== WORK INSTRUCTION ==
Below is a block of entries, which should be copied verbatim apart from the pictures.
::: RECORDS PROVIDED
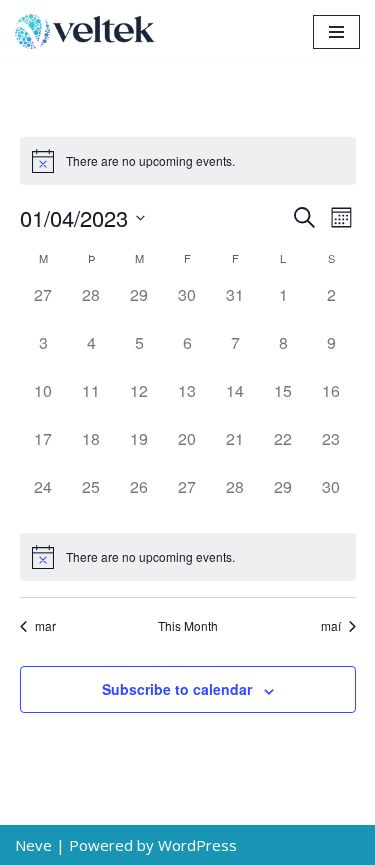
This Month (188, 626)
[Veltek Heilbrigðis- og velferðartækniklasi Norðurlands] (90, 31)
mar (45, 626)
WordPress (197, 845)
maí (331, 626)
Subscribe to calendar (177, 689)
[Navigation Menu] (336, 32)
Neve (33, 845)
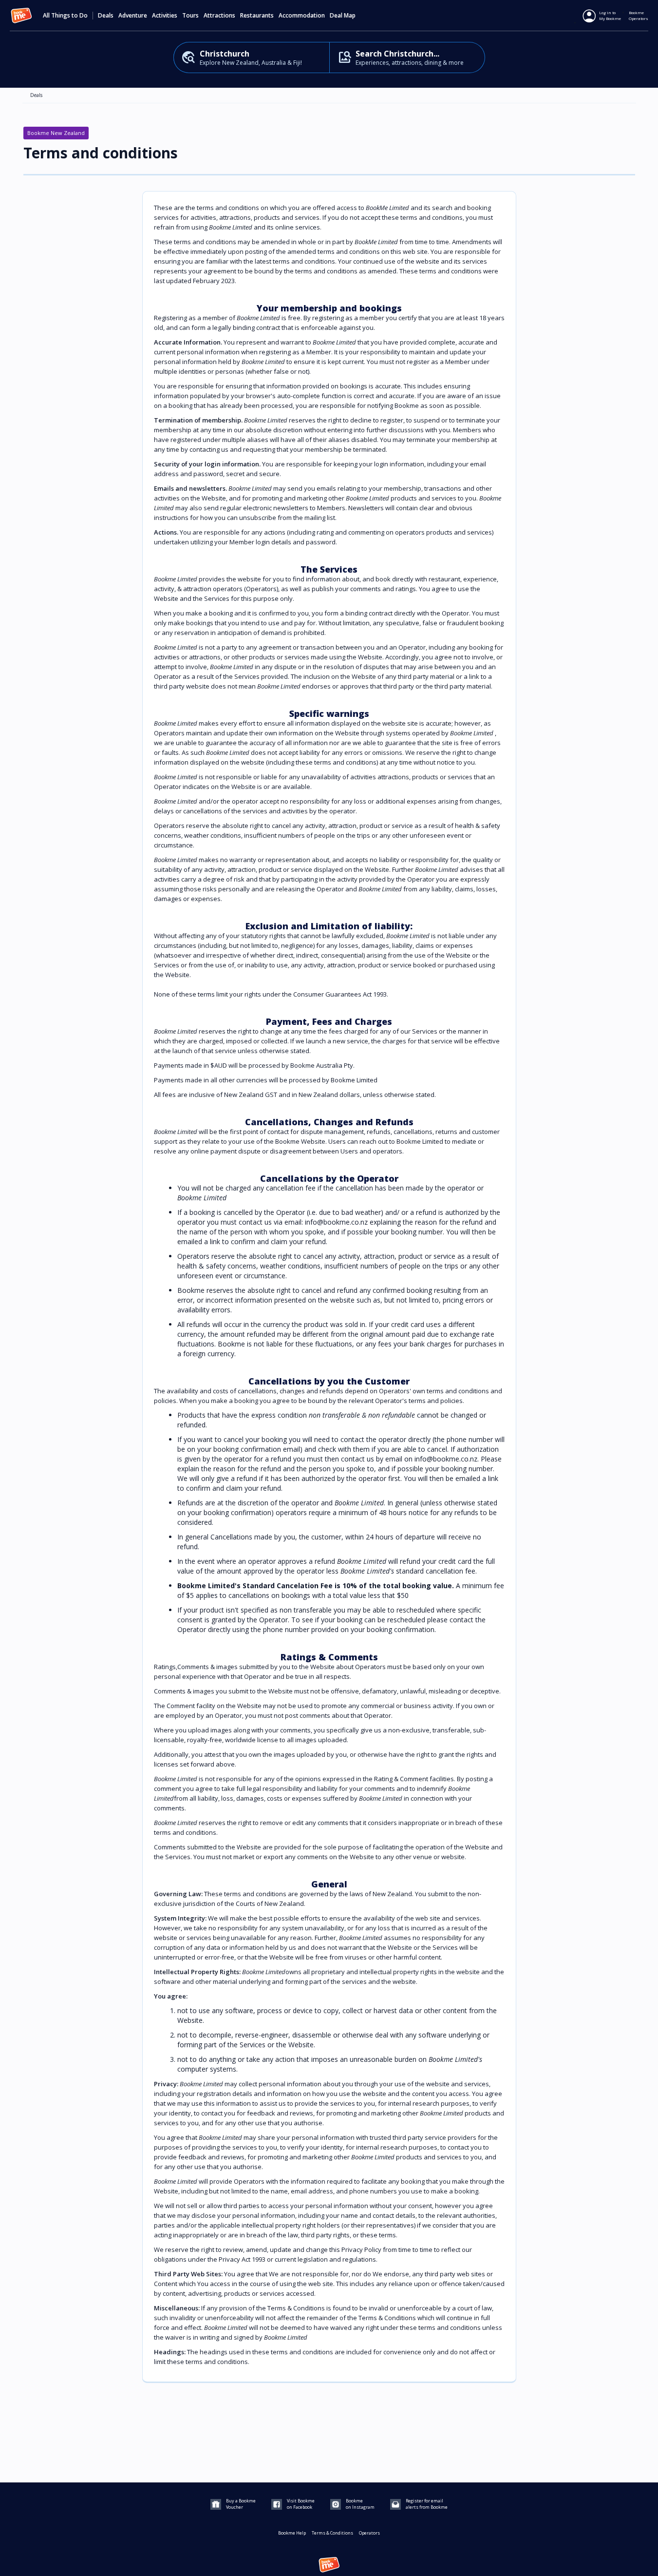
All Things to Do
::::::
== YOUR SOLUTION ==
This Month (188, 626)
[Veltek Heilbrigðis- og velferðartækniklasi Norðurlands] (90, 31)
mar (45, 626)
WordPress (197, 845)
maí (331, 626)
Subscribe to calendar (177, 689)
[Navigation Menu] (336, 32)
Neve (33, 845)
All Things to Do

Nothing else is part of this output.